Each line of the data holding "tweet" should be found and copied.

**Pixel coordinate grounding data:**

━━━━━━━━━━━━━━━━━━━━━━━━━━━━━━

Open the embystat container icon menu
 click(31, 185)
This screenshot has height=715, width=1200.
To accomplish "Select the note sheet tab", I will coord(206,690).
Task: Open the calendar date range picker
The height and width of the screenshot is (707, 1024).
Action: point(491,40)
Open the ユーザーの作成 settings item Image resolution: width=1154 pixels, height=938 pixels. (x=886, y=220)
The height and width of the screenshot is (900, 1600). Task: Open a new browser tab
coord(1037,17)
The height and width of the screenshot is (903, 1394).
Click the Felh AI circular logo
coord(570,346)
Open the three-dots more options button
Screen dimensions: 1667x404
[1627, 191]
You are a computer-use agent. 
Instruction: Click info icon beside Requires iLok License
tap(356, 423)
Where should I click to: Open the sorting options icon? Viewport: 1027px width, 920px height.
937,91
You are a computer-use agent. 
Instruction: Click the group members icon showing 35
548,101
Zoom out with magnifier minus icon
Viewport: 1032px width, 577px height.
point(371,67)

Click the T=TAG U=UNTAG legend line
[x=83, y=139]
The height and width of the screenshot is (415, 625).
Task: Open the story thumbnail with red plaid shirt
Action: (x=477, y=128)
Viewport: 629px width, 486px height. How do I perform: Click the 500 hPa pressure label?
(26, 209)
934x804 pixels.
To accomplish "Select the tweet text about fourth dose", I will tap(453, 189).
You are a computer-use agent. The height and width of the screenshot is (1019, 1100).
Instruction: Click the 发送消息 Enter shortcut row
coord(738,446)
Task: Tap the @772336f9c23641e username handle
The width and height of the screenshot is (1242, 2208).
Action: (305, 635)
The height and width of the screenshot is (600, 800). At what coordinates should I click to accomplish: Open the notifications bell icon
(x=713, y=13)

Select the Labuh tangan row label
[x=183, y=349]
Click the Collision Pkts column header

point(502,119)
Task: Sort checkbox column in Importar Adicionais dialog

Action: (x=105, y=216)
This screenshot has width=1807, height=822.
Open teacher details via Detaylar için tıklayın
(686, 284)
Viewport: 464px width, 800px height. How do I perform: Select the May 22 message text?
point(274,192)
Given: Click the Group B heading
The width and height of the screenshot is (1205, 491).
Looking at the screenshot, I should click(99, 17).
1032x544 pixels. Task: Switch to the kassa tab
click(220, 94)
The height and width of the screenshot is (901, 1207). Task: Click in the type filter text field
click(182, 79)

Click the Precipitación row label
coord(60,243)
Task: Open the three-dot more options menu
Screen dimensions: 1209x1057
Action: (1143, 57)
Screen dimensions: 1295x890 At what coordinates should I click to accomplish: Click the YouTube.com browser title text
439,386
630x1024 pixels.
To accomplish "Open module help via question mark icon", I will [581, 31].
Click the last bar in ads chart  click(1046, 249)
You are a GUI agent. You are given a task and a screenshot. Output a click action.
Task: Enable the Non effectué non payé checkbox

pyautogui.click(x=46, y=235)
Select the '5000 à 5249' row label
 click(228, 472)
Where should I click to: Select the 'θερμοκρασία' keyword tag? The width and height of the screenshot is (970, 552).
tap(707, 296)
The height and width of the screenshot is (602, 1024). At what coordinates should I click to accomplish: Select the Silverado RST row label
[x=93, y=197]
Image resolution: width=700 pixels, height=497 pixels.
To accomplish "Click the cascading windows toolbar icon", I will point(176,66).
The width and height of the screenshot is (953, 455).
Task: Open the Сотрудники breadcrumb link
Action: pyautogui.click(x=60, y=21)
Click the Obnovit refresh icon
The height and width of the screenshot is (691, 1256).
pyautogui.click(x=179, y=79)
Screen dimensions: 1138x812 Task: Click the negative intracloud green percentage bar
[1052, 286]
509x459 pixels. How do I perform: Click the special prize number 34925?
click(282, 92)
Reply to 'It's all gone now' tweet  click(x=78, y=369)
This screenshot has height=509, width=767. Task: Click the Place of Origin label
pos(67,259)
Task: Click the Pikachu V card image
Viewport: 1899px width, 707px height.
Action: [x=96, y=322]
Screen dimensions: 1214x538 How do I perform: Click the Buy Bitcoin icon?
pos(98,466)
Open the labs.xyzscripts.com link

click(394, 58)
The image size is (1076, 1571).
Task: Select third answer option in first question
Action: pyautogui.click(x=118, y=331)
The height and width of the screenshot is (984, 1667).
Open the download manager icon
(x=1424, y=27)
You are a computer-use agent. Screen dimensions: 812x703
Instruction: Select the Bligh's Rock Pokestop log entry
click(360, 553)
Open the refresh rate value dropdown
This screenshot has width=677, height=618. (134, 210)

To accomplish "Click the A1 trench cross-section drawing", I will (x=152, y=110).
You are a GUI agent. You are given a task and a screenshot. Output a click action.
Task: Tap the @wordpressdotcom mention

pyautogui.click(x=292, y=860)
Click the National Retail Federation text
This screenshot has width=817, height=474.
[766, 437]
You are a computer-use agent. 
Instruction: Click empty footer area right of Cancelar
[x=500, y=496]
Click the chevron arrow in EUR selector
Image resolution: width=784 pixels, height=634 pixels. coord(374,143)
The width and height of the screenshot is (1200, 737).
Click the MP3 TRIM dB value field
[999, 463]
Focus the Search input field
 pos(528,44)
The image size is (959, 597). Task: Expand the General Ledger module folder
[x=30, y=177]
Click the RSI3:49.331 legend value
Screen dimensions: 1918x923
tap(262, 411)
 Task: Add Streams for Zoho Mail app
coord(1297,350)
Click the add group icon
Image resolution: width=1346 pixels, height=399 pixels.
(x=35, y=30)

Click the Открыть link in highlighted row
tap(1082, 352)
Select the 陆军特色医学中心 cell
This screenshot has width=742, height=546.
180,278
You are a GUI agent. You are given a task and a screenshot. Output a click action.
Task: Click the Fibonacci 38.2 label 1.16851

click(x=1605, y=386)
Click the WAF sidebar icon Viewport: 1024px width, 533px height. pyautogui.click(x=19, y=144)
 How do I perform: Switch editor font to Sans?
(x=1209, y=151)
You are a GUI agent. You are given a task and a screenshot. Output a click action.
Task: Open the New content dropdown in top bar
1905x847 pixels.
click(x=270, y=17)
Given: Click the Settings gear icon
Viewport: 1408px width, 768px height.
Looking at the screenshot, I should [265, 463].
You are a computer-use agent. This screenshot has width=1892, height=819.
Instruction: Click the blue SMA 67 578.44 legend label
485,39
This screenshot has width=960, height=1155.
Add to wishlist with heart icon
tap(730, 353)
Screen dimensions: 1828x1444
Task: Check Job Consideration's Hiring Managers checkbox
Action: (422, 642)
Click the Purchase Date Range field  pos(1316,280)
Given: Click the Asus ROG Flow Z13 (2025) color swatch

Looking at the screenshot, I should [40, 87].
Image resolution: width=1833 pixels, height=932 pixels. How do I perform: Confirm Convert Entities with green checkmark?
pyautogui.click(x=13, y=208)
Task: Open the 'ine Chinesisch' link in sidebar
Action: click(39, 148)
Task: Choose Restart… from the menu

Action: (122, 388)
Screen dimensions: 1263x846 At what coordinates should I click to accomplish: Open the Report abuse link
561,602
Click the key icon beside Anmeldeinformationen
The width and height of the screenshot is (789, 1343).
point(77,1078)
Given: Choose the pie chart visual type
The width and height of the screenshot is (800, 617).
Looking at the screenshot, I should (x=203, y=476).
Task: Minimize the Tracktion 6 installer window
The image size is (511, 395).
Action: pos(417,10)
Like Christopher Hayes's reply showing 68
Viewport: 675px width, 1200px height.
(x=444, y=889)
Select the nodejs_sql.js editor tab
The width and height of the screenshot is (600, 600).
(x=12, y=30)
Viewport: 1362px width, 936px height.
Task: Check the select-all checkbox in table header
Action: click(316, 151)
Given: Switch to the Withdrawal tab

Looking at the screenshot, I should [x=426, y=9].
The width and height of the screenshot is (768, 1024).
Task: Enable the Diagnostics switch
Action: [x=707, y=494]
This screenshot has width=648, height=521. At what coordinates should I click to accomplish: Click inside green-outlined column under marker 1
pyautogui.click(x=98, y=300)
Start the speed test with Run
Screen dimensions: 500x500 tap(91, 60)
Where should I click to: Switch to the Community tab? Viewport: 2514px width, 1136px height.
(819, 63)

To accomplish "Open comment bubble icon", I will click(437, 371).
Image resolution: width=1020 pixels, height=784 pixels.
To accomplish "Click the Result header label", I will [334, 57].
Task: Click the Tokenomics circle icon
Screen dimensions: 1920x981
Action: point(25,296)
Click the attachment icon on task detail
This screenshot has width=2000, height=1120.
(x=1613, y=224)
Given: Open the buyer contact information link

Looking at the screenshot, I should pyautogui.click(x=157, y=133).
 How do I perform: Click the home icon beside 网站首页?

━━━━━━━━━━━━━━━━━━━━━━━━━━━━━━

**Exercise response:**
To accomplish "Select the tweet text about fourth dose", I will tap(453, 189).
Reply to 'It's all gone now' tweet  click(x=78, y=369)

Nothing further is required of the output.